━━━ RECORDS FOR THE TASK

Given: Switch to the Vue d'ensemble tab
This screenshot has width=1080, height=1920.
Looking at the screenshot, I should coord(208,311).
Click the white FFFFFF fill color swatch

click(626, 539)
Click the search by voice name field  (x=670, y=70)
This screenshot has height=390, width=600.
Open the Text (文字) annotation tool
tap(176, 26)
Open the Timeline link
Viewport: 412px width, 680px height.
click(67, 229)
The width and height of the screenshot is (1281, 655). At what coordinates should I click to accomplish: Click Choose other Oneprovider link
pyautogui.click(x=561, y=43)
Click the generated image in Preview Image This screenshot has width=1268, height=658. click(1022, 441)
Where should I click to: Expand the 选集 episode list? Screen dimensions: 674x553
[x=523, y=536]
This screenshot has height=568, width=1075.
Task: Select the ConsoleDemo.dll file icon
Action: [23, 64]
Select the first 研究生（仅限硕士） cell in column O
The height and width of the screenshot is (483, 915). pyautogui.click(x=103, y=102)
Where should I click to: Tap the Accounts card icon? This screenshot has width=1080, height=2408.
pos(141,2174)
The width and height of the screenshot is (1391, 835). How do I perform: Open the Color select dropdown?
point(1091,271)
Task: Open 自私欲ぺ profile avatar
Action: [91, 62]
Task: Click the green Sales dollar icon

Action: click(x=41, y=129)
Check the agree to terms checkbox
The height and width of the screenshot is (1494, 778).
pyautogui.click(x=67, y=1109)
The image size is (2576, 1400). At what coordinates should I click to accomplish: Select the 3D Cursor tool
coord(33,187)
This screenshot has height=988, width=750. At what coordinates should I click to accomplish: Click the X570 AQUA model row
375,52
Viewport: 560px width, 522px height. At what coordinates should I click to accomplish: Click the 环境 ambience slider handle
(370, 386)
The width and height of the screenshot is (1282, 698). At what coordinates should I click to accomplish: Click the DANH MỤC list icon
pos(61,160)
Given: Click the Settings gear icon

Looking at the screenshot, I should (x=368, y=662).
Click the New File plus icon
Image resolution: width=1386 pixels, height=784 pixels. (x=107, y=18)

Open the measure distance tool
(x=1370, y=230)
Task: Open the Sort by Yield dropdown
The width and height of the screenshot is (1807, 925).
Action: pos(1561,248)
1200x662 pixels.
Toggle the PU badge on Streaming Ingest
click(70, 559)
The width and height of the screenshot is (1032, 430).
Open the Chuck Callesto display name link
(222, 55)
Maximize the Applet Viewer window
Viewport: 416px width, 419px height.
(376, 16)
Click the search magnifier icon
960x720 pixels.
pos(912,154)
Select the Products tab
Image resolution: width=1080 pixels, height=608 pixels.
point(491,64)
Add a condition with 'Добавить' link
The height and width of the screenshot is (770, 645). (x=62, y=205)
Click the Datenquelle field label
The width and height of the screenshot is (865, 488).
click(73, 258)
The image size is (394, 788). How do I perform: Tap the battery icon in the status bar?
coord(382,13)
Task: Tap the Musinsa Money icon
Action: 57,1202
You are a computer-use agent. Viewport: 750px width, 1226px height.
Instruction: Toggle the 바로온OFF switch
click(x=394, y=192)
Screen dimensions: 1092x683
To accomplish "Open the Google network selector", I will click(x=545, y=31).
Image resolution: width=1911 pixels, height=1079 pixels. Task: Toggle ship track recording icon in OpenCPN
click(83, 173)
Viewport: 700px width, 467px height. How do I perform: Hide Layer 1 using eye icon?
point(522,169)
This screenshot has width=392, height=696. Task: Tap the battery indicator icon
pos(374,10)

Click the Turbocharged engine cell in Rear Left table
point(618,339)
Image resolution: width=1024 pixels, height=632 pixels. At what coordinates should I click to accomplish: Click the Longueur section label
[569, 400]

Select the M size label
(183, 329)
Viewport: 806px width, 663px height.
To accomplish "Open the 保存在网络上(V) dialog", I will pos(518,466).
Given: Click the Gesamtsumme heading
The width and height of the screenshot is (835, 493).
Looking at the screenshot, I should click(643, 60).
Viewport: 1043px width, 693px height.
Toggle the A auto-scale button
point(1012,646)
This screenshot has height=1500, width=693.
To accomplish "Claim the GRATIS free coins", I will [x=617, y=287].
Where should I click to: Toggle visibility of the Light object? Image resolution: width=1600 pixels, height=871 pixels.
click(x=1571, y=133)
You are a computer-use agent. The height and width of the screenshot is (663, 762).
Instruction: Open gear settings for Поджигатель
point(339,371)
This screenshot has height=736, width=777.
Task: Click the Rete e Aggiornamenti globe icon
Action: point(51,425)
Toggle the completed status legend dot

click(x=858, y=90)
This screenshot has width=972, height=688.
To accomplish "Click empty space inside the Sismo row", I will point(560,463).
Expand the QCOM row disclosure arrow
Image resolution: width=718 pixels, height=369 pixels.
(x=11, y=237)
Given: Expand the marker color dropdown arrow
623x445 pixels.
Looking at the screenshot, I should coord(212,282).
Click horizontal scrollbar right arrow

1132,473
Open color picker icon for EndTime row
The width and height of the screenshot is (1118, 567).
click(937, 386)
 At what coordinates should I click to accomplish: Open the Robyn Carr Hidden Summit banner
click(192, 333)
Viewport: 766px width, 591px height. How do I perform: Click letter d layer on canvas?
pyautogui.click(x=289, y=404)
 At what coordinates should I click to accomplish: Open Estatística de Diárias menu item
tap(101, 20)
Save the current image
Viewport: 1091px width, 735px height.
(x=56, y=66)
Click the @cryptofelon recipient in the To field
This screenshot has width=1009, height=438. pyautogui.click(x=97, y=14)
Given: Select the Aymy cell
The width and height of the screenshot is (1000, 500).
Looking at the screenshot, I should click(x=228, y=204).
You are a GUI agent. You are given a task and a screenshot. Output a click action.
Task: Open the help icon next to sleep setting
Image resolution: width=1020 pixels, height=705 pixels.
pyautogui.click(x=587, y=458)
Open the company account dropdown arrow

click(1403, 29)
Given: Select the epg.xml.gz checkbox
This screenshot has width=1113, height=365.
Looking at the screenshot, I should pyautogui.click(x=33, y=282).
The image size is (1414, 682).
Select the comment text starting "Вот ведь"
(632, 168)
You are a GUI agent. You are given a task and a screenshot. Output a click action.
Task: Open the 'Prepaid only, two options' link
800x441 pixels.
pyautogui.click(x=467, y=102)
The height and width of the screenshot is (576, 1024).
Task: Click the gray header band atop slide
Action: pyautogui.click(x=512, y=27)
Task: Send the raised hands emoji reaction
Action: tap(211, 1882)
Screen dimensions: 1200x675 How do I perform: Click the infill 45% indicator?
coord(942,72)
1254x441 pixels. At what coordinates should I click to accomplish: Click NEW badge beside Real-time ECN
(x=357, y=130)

━━━━━━

** TASK DESCRIPTION **
Nothing in the records above may differ in your copy; retype them in full.

** ANSWER AREA **
Given: Switch to the Vue d'ensemble tab
This screenshot has width=1080, height=1920.
Looking at the screenshot, I should coord(208,311).
Click the white FFFFFF fill color swatch

click(626, 539)
Click the search by voice name field  (x=670, y=70)
This screenshot has height=390, width=600.
Open the Text (文字) annotation tool
tap(176, 26)
Open the Timeline link
Viewport: 412px width, 680px height.
click(67, 229)
The width and height of the screenshot is (1281, 655). At what coordinates should I click to accomplish: Click Choose other Oneprovider link
pyautogui.click(x=561, y=43)
Click the generated image in Preview Image This screenshot has width=1268, height=658. click(1022, 441)
Where should I click to: Expand the 选集 episode list? Screen dimensions: 674x553
[x=523, y=536]
This screenshot has height=568, width=1075.
Task: Select the ConsoleDemo.dll file icon
Action: [23, 64]
Select the first 研究生（仅限硕士） cell in column O
The height and width of the screenshot is (483, 915). pyautogui.click(x=103, y=102)
Where should I click to: Tap the Accounts card icon? This screenshot has width=1080, height=2408.
pos(141,2174)
The width and height of the screenshot is (1391, 835). How do I perform: Open the Color select dropdown?
point(1091,271)
Task: Open 自私欲ぺ profile avatar
Action: [91, 62]
Task: Click the green Sales dollar icon

Action: click(x=41, y=129)
Check the agree to terms checkbox
The height and width of the screenshot is (1494, 778).
pyautogui.click(x=67, y=1109)
The image size is (2576, 1400). At what coordinates should I click to accomplish: Select the 3D Cursor tool
coord(33,187)
This screenshot has height=988, width=750. At what coordinates should I click to accomplish: Click the X570 AQUA model row
375,52
Viewport: 560px width, 522px height. At what coordinates should I click to accomplish: Click the 环境 ambience slider handle
(370, 386)
The width and height of the screenshot is (1282, 698). At what coordinates should I click to accomplish: Click the DANH MỤC list icon
pos(61,160)
Given: Click the Settings gear icon

Looking at the screenshot, I should (x=368, y=662).
Click the New File plus icon
Image resolution: width=1386 pixels, height=784 pixels. (x=107, y=18)

Open the measure distance tool
(x=1370, y=230)
Task: Open the Sort by Yield dropdown
The width and height of the screenshot is (1807, 925).
Action: pos(1561,248)
1200x662 pixels.
Toggle the PU badge on Streaming Ingest
click(70, 559)
The width and height of the screenshot is (1032, 430).
Open the Chuck Callesto display name link
(222, 55)
Maximize the Applet Viewer window
Viewport: 416px width, 419px height.
(376, 16)
Click the search magnifier icon
960x720 pixels.
pos(912,154)
Select the Products tab
Image resolution: width=1080 pixels, height=608 pixels.
point(491,64)
Add a condition with 'Добавить' link
The height and width of the screenshot is (770, 645). (x=62, y=205)
Click the Datenquelle field label
The width and height of the screenshot is (865, 488).
click(73, 258)
The image size is (394, 788). How do I perform: Tap the battery icon in the status bar?
coord(382,13)
Task: Tap the Musinsa Money icon
Action: 57,1202
You are a computer-use agent. Viewport: 750px width, 1226px height.
Instruction: Toggle the 바로온OFF switch
click(x=394, y=192)
Screen dimensions: 1092x683
To accomplish "Open the Google network selector", I will click(x=545, y=31).
Image resolution: width=1911 pixels, height=1079 pixels. Task: Toggle ship track recording icon in OpenCPN
click(83, 173)
Viewport: 700px width, 467px height. How do I perform: Hide Layer 1 using eye icon?
point(522,169)
This screenshot has width=392, height=696. Task: Tap the battery indicator icon
pos(374,10)

Click the Turbocharged engine cell in Rear Left table
point(618,339)
Image resolution: width=1024 pixels, height=632 pixels. At what coordinates should I click to accomplish: Click the Longueur section label
[569, 400]

Select the M size label
(183, 329)
Viewport: 806px width, 663px height.
To accomplish "Open the 保存在网络上(V) dialog", I will pos(518,466).
Given: Click the Gesamtsumme heading
The width and height of the screenshot is (835, 493).
Looking at the screenshot, I should click(643, 60).
Viewport: 1043px width, 693px height.
Toggle the A auto-scale button
point(1012,646)
This screenshot has height=1500, width=693.
To accomplish "Claim the GRATIS free coins", I will [x=617, y=287].
Where should I click to: Toggle visibility of the Light object? Image resolution: width=1600 pixels, height=871 pixels.
click(x=1571, y=133)
You are a computer-use agent. The height and width of the screenshot is (663, 762).
Instruction: Open gear settings for Поджигатель
point(339,371)
This screenshot has height=736, width=777.
Task: Click the Rete e Aggiornamenti globe icon
Action: point(51,425)
Toggle the completed status legend dot

click(x=858, y=90)
This screenshot has width=972, height=688.
To accomplish "Click empty space inside the Sismo row", I will point(560,463).
Expand the QCOM row disclosure arrow
Image resolution: width=718 pixels, height=369 pixels.
(x=11, y=237)
Given: Expand the marker color dropdown arrow
623x445 pixels.
Looking at the screenshot, I should coord(212,282).
Click horizontal scrollbar right arrow

1132,473
Open color picker icon for EndTime row
The width and height of the screenshot is (1118, 567).
click(937, 386)
 At what coordinates should I click to accomplish: Open the Robyn Carr Hidden Summit banner
click(192, 333)
Viewport: 766px width, 591px height. How do I perform: Click letter d layer on canvas?
pyautogui.click(x=289, y=404)
 At what coordinates should I click to accomplish: Open Estatística de Diárias menu item
tap(101, 20)
Save the current image
Viewport: 1091px width, 735px height.
(x=56, y=66)
Click the @cryptofelon recipient in the To field
This screenshot has width=1009, height=438. pyautogui.click(x=97, y=14)
Given: Select the Aymy cell
The width and height of the screenshot is (1000, 500).
Looking at the screenshot, I should click(x=228, y=204).
You are a GUI agent. You are given a task and a screenshot. Output a click action.
Task: Open the help icon next to sleep setting
Image resolution: width=1020 pixels, height=705 pixels.
pyautogui.click(x=587, y=458)
Open the company account dropdown arrow

click(1403, 29)
Given: Select the epg.xml.gz checkbox
This screenshot has width=1113, height=365.
Looking at the screenshot, I should pyautogui.click(x=33, y=282).
The image size is (1414, 682).
Select the comment text starting "Вот ведь"
(632, 168)
You are a GUI agent. You are given a task and a screenshot. Output a click action.
Task: Open the 'Prepaid only, two options' link
800x441 pixels.
pyautogui.click(x=467, y=102)
The height and width of the screenshot is (576, 1024).
Task: Click the gray header band atop slide
Action: pyautogui.click(x=512, y=27)
Task: Send the raised hands emoji reaction
Action: tap(211, 1882)
Screen dimensions: 1200x675 How do I perform: Click the infill 45% indicator?
coord(942,72)
1254x441 pixels. At what coordinates should I click to accomplish: Click NEW badge beside Real-time ECN
(x=357, y=130)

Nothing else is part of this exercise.